Do you ever feel nostalgia?
This thought from Jasmine Bina hit me hard three days ago:
I think it's sad (and telling) that those chatGPT and Claude ads relied on a nostalgic or retro aesthetic.
The future doesn't have its own aesthetic. The very brands that are supposed to be the future of everything aren't giving us a visual language to look forward to.
We can't even imagine a new look or feel.
I think this is because nostalgia is where people feel comfortable. The past is almost universally considered to be a better time, especially in today’s fraught world of political instability and wars.
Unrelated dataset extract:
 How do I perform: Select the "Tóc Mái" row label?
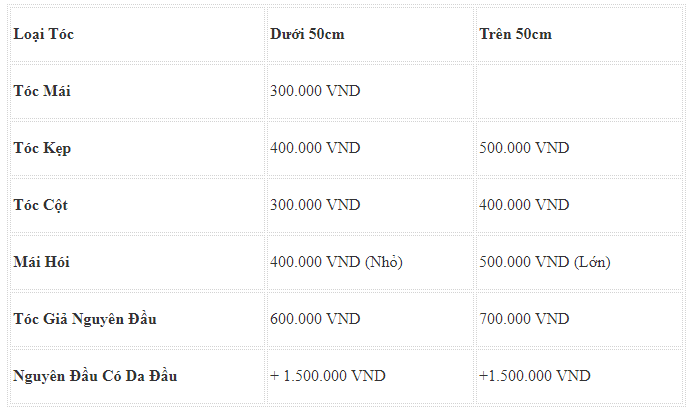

We yearn back to “the good old days”, even if they weren’t actually better than today is.
This, I think, is also the grounding effect: by placing future-facing technology in time-worn scenes, it normalises it. The ad is telling the viewer that the new belongs with the old.
I think these ads – especially Anthropic’s – have been overall well-received for that reason: comfort with, and a yearning for, a version of the past we create for ourselves.
But Bina is right that it’s jarring that we can’t seem to create an appealing, future-facing world in broad brand communications. Where’s the aesthetic that’s grounded into today, looking to tomorrow?
Who’s putting forward the positive case for AI, without relying on juxtaposing with a negative (Anthropic’s ad does this directly with the harsh “there’s never been a worse time” opener) or relying on positive associations with the past?
Seems like there’s a gap there. A positive-vision gap, ready to be filled.